Atherosclerosis (AS) is a chronic inflammatory disease. Recent studies have showed that stimulator of interferon genes (STING), an important protein in innate immunity, mediates pro-inflammatory activation of macrophages in the development of AS. Tetrandrine (TET) is a natural bisbenzylisoquinoline alkaloid isolated from Stepania tetrandra and possesses anti-inflammatory activities, with unknown effects and mechanisms in AS. In this study, we explored the anti-atherosclerotic effects of TET and investigated the underlying mechanisms.
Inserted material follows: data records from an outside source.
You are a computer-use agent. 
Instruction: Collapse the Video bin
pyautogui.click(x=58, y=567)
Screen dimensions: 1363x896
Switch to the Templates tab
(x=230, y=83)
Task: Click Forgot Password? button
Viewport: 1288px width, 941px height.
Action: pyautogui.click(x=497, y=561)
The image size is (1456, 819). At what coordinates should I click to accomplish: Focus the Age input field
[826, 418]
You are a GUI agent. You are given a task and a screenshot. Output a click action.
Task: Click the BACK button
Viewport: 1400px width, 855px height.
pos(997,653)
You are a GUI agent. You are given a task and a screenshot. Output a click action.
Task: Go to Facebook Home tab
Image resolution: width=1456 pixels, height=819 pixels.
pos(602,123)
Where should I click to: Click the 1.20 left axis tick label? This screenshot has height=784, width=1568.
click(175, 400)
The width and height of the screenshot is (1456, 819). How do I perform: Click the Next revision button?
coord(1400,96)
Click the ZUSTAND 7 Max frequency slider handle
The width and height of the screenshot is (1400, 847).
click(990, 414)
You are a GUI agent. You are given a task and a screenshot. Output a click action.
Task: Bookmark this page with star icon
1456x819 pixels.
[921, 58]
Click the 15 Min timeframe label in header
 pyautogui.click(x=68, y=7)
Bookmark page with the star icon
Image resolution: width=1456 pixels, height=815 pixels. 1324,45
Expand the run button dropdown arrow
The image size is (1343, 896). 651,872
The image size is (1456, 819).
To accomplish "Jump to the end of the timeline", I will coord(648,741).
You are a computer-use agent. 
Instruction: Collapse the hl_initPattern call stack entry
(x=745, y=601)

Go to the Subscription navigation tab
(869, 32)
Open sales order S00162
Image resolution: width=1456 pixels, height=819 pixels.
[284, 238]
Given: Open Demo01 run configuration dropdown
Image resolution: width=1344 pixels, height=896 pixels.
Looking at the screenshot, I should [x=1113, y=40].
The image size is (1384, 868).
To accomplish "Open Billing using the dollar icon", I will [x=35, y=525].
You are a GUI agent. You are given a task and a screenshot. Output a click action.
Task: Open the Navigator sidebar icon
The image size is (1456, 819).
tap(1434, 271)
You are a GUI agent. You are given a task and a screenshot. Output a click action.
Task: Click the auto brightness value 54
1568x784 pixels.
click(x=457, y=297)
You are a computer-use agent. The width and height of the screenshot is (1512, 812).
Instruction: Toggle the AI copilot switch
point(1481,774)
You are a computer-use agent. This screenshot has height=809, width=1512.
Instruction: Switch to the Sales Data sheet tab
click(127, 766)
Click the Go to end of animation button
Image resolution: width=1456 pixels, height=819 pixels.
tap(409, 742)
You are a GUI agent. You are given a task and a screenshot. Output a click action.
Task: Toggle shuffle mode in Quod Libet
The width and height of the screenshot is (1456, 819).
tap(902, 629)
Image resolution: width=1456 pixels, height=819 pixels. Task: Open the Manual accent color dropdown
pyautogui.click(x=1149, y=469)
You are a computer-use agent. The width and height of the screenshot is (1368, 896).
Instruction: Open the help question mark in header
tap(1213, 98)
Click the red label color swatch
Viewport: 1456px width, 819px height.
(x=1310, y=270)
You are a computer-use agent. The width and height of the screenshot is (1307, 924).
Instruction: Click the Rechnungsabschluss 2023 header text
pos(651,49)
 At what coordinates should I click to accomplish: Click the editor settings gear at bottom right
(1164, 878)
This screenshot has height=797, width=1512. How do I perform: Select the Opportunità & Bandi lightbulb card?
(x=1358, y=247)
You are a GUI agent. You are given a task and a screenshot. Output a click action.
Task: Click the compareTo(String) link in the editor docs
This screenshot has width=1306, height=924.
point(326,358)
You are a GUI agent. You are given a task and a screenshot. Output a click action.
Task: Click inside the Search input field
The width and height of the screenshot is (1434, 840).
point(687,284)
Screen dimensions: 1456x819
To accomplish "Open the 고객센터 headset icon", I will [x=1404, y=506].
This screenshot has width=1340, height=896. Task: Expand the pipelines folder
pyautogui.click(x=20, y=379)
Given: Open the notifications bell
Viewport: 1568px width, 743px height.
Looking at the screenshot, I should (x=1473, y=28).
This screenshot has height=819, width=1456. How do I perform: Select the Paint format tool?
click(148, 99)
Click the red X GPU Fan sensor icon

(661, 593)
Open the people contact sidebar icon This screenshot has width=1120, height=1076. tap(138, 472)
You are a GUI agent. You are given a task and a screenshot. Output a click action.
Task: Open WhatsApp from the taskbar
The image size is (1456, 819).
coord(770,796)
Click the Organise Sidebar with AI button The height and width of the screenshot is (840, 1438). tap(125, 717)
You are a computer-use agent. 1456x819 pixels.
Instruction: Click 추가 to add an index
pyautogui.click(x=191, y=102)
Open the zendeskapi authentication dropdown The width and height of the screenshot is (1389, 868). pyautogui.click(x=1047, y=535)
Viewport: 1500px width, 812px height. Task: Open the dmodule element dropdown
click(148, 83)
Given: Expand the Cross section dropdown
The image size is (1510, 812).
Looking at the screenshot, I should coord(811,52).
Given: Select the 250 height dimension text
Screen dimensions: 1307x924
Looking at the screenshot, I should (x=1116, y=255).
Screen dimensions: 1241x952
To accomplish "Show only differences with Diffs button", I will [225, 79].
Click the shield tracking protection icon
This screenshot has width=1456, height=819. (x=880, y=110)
Mouse primary peritoneal macrophages (MPMs) are challenged with cyclic guanosine monophosphate-adenosine monophosphate (cGAMP) or oxidized LDL (oxLDL). We found that pretreatment with TET dose-dependently inhibited cGAMP- or oxLDL-induced STING/ TANK-binding kinase 1 (TBK1) signaling, then suppressing nuclear factor kappa-B (NF-κB) activation and pro-inflammatory factor expression in MPMs. ApoE-/- mice were fed a high-fat diet (HFD) to develop an atherosclerotic phenotype. Administration of TET at 20mg/kg/day significantly reduced HFD-induced atherosclerotic plaques, accompanied with decreased macrophage infiltration, inflammatory cytokine production, fibrosis, and STING/TBK1 activation in aortic plaque lesions. In summary, we demonstrate that TET inhibits STING/TBK1/NF-κB signaling pathway to reduce inflammation in oxLDL-challenged macrophages and alleviate atherosclerosis in HFD-fed ApoE-/- mice. These findings proved that TET could be a potential therapeutic candidate for the treatment of atherosclerosis-related diseases.